GOAL OF THE EXERCISE - Work out how many lines of the records contain "will". Answer with the number and nothing else.

___ DATA FOR THIS TASK

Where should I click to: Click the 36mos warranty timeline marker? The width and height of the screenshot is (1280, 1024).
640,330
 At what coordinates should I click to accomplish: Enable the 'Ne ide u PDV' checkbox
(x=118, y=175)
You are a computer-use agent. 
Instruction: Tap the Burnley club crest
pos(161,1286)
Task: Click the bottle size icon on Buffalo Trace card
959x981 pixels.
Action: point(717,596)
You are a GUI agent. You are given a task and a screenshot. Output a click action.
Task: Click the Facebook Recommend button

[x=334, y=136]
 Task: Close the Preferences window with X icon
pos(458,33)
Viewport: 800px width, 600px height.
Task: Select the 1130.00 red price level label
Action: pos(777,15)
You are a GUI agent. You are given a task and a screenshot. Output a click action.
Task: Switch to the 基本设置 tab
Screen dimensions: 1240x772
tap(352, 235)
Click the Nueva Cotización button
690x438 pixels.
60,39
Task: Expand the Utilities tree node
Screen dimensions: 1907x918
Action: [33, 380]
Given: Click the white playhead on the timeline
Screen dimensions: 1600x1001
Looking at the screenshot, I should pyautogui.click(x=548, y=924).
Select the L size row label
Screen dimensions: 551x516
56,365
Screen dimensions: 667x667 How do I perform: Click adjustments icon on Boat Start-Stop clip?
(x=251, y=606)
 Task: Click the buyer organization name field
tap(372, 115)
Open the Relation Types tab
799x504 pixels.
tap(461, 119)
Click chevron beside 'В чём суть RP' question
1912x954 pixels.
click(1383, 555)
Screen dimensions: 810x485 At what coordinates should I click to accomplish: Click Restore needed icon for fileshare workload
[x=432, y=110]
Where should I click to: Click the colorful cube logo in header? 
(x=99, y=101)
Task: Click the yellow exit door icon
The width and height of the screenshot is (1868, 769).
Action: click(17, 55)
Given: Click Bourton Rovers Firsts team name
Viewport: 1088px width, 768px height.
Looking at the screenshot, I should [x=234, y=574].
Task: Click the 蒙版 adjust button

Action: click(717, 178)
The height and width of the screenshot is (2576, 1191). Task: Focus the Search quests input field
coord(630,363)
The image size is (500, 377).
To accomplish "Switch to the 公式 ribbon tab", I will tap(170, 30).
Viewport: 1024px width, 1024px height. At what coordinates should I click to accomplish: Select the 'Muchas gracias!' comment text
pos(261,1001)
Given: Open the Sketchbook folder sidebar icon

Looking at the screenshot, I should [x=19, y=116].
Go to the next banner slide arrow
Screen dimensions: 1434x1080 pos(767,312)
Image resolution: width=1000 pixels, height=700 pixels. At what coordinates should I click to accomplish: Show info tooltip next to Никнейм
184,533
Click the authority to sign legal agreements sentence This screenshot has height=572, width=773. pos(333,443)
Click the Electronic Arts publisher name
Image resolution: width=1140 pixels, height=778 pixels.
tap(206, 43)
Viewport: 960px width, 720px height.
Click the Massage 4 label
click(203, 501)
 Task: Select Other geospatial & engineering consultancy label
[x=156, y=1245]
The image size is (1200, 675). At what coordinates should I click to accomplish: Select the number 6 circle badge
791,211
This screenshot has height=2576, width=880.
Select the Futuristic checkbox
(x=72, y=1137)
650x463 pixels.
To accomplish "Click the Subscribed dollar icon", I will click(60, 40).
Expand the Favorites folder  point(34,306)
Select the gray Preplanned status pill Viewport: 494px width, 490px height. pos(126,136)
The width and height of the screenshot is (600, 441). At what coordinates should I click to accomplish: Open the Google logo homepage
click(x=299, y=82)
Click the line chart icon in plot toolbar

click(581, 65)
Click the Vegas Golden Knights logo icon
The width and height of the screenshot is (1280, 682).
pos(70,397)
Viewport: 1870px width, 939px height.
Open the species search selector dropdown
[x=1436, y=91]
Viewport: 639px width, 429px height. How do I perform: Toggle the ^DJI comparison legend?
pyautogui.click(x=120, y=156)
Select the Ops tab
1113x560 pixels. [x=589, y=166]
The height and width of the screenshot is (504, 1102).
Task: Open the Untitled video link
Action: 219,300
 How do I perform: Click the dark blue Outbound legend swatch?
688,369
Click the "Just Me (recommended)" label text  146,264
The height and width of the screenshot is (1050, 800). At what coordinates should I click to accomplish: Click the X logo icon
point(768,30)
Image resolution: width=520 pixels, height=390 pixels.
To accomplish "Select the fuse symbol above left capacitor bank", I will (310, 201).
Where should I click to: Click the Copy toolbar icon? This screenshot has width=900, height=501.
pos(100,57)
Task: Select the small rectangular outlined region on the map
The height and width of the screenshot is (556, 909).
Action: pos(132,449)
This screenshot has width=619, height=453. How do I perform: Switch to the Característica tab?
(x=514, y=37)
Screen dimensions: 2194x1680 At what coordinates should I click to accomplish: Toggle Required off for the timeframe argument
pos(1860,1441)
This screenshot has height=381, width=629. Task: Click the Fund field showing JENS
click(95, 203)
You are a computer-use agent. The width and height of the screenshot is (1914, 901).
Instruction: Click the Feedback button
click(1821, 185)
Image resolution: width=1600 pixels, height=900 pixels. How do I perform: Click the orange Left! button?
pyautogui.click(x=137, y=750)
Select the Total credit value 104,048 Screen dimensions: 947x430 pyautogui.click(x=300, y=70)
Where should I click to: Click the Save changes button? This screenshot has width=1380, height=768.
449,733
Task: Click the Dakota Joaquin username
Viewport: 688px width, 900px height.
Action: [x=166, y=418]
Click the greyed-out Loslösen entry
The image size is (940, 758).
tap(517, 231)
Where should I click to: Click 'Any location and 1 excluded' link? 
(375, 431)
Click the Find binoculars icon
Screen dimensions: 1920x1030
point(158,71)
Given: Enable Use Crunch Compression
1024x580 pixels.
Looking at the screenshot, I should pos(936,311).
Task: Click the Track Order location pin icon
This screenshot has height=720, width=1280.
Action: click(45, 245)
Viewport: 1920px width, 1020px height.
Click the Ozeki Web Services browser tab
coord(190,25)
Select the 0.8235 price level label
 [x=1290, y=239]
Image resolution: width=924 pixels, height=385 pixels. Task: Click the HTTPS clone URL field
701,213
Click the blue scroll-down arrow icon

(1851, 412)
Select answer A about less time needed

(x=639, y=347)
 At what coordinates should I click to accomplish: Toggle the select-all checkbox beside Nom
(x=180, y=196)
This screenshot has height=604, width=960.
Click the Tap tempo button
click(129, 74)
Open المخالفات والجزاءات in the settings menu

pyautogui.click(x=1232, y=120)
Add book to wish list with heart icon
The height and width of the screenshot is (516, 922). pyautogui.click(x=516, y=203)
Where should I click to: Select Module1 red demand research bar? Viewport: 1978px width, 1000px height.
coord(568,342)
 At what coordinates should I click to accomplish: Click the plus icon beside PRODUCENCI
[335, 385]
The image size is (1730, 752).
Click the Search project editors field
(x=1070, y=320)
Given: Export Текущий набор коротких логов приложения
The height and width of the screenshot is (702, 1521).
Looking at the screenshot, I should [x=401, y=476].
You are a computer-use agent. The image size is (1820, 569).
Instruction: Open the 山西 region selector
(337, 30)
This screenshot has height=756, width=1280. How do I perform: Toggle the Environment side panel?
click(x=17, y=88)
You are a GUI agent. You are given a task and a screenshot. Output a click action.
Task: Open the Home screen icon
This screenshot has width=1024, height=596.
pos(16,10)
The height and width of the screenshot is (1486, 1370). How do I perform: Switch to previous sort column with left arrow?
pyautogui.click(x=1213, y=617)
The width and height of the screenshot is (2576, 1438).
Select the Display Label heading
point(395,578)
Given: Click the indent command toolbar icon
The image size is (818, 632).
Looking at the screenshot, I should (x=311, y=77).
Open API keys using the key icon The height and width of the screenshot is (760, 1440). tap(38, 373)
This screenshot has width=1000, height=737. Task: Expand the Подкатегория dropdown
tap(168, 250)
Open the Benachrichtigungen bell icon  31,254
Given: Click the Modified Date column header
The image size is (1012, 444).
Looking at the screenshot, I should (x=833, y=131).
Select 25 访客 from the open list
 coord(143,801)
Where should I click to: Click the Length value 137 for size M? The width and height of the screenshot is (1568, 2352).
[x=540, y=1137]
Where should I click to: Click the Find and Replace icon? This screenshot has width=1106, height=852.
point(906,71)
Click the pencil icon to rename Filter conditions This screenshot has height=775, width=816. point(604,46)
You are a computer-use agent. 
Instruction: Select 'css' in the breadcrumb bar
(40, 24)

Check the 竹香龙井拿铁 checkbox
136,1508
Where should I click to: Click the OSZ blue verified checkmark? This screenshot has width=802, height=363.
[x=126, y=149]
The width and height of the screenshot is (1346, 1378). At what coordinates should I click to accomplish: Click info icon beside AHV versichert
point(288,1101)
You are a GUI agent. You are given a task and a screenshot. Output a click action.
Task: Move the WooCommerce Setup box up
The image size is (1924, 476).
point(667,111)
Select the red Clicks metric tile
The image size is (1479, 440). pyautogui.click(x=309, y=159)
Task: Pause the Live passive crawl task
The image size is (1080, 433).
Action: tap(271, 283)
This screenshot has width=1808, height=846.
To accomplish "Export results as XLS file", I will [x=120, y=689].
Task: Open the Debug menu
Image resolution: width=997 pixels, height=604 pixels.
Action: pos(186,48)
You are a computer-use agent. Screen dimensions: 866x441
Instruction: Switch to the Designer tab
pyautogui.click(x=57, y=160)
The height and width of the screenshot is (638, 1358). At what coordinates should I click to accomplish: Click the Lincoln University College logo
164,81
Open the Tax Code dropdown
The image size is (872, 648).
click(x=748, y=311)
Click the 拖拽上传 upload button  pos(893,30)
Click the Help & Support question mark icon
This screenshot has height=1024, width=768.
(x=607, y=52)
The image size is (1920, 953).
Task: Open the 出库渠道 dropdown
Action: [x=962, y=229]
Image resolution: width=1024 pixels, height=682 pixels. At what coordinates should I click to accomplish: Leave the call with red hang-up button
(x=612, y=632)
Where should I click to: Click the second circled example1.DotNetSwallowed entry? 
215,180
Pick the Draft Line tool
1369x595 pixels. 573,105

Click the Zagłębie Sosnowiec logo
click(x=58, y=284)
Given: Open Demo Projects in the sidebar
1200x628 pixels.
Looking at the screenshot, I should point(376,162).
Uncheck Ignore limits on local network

______

OUTPUT OF THE EXERCISE - 4